• [WORK TO BE COMPLETED] Go through the entries below and print, exactly, the lines starting at the one with "Open О приложении" and ending at the one with "Click the green diamond on the aida14 plot", keeping both ends and no others.

• [RECORDS FOR THIS EXERCISE]
== Segment start ==

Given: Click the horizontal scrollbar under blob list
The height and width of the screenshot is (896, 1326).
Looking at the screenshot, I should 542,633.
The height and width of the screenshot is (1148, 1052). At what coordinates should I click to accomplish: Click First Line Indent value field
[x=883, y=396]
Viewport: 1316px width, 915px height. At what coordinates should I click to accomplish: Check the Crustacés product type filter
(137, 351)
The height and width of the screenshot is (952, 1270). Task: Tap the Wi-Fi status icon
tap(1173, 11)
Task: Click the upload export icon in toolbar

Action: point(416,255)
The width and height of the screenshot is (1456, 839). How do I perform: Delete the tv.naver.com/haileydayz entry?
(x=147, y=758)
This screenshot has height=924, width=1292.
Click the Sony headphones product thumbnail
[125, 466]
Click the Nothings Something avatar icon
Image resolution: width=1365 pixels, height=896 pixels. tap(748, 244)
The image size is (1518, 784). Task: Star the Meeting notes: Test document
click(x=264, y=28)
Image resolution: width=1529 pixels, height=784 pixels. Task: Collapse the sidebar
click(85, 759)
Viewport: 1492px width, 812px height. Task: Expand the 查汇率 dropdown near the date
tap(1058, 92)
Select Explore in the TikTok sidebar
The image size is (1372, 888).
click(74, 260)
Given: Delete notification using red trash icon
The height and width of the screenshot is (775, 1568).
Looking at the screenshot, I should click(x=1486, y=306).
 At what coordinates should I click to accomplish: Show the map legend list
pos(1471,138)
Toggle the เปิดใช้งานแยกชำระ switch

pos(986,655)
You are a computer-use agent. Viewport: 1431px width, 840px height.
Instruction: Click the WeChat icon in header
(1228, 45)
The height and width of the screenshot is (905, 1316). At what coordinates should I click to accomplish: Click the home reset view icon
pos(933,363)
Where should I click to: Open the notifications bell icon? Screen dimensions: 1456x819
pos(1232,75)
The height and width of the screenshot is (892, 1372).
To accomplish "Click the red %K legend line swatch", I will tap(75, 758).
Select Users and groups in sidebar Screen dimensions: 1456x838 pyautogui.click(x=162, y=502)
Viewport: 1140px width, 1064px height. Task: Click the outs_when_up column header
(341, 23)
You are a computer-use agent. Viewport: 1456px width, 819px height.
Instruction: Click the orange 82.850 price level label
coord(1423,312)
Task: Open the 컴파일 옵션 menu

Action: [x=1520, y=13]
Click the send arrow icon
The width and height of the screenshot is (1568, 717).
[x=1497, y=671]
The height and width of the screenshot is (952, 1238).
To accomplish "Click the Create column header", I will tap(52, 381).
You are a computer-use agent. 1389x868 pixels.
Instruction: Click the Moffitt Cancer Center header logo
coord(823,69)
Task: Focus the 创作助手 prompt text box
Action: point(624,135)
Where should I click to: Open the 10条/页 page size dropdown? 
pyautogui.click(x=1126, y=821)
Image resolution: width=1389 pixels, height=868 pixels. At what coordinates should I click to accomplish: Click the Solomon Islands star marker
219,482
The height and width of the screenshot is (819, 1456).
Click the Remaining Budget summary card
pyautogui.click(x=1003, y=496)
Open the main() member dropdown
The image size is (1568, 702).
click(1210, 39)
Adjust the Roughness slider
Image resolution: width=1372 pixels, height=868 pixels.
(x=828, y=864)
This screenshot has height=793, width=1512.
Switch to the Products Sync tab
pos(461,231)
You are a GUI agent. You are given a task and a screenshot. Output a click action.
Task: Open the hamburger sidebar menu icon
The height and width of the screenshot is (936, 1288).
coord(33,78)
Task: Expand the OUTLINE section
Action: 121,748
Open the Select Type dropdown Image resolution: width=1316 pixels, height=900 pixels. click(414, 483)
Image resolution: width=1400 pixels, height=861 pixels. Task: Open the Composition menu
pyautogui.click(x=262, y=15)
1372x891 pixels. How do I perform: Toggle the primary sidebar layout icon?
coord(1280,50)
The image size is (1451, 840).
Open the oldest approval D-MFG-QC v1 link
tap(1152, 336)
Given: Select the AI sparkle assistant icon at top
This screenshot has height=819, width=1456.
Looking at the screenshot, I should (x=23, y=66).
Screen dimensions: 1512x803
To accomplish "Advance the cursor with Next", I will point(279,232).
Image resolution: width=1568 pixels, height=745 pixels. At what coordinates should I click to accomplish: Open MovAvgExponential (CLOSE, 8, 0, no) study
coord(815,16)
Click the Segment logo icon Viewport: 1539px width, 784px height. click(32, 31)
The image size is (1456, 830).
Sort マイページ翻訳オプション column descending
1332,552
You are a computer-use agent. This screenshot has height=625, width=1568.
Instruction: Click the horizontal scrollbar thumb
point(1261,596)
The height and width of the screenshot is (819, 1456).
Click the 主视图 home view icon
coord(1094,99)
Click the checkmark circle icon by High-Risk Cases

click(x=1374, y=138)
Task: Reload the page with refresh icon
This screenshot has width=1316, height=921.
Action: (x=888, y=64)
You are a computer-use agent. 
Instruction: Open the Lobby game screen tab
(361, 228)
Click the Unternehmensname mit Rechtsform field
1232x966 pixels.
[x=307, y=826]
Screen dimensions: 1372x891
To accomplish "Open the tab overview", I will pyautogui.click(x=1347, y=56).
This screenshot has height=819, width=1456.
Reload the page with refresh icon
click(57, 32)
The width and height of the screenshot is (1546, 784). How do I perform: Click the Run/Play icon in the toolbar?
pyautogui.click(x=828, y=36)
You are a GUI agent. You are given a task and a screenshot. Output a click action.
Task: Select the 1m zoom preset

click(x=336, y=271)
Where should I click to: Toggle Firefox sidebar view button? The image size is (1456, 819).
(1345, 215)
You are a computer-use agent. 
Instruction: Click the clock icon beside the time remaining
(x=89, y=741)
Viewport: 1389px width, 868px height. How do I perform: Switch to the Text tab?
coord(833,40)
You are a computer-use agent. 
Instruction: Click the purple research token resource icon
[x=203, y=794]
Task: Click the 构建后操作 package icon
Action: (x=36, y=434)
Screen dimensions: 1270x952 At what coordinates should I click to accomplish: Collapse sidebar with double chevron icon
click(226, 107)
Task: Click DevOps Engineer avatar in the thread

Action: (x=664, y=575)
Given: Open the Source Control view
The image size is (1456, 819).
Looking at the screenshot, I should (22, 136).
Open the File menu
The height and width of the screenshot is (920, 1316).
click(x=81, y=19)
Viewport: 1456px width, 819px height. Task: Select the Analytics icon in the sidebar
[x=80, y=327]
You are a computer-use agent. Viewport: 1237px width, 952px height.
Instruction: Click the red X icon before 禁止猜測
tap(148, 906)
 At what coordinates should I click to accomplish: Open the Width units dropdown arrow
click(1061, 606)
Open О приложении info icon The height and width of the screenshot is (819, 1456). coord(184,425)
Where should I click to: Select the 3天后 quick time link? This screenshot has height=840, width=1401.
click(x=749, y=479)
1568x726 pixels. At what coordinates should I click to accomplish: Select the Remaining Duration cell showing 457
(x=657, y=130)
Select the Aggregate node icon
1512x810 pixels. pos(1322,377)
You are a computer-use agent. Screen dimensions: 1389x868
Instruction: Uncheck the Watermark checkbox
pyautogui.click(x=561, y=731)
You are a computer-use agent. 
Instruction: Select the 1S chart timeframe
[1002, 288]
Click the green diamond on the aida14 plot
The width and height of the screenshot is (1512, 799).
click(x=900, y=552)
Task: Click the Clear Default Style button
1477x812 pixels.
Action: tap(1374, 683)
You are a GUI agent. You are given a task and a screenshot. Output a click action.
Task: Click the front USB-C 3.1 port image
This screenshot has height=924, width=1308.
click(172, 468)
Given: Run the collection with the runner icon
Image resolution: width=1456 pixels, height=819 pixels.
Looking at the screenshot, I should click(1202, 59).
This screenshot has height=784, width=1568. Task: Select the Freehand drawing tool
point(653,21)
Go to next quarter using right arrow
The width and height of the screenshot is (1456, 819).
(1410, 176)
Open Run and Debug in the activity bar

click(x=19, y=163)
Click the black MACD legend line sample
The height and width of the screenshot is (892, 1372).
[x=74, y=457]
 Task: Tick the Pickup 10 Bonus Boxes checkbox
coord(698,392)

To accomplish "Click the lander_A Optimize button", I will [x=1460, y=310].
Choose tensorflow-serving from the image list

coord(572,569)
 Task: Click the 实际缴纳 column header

== Segment end ==

• [EXERCISE ANSWER]
Open О приложении info icon The height and width of the screenshot is (819, 1456). coord(184,425)
Where should I click to: Select the 3天后 quick time link? This screenshot has height=840, width=1401.
click(x=749, y=479)
1568x726 pixels. At what coordinates should I click to accomplish: Select the Remaining Duration cell showing 457
(x=657, y=130)
Select the Aggregate node icon
1512x810 pixels. pos(1322,377)
You are a computer-use agent. Screen dimensions: 1389x868
Instruction: Uncheck the Watermark checkbox
pyautogui.click(x=561, y=731)
You are a computer-use agent. 
Instruction: Select the 1S chart timeframe
[1002, 288]
Click the green diamond on the aida14 plot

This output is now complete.